9.17. Starburst Teradata Parallel Direct Connector#

The Teradata Parallel Direct Connector is an alternative connector for Teradata databases.

Compared to the Starburst Teradata Connector, it requires more advanced configuration and is capable of achieving higher performance. It supports all use cases of the Teradata connector, and adds greatly improved performance for SELECT queries.

The connector is composed of components running on Presto, and others running on Teradata. All components participate in every transmission. A transmission includes all data transfer related to a single table scan.

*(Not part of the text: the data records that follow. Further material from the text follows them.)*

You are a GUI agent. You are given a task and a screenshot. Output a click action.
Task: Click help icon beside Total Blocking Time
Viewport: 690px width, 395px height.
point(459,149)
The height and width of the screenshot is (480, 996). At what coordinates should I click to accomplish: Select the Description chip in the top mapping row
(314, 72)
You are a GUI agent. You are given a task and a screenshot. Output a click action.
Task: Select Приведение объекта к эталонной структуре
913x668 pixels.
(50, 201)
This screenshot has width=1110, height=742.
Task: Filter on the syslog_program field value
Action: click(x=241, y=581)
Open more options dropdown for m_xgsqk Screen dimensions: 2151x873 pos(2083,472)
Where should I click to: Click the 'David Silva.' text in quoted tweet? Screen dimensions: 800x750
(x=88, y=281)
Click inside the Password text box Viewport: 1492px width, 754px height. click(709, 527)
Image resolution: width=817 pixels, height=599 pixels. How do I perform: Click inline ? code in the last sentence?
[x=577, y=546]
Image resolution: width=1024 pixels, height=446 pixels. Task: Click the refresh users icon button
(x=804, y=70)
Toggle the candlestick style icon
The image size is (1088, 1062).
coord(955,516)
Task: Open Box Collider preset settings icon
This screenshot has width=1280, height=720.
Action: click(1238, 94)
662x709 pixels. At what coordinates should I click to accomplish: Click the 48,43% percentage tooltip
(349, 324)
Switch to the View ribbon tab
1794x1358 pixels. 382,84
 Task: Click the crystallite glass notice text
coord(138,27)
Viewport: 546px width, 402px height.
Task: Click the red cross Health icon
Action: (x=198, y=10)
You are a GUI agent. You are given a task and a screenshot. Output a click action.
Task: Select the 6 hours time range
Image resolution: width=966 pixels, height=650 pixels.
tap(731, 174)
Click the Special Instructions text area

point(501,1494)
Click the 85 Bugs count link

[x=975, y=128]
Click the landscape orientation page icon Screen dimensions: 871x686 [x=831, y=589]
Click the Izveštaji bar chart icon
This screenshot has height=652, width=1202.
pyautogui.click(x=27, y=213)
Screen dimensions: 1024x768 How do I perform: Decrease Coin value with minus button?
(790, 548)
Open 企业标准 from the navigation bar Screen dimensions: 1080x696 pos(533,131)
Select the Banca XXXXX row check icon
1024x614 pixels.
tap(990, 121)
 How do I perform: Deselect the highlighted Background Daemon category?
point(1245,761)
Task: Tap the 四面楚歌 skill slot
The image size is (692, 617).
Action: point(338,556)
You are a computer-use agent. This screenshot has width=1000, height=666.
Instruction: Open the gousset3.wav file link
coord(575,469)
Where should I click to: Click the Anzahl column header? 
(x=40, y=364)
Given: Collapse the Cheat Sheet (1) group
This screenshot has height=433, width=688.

The connector uses JDBC as a control channel to schedule the query in Teradata. Any SELECT statement run with JDBC is passed to a Teradata Table Operator, which then uses the custom transmitters to pass the data over HTTP to the Presto controller and receivers:

Presto

Controller
The controller starts and manages all transmissions. It runs on the Presto coordinator and distributes work to the receivers, and provides status information to the transmitters.
Receivers
The receivers connect to the transmitters and receive data from Teradata from the transmitters. They run on the Presto workers and are managed by the controller.

Teradata

Table Operator and JDBC Driver
The table operator and JDBC driver read the data from the Teradata storage.
Transmitters
The transmitters send the data for each table operator invocation on Teradata to the receivers on Presto.

Follow the documentation below to start using the connector:

Presto Controller and Receiver Installation#

The Teradata Parallel Direct connector needs to be configured in a catalog properties file. e.g. myteradatadb.properties, using the connector name teradata-parallel-direct.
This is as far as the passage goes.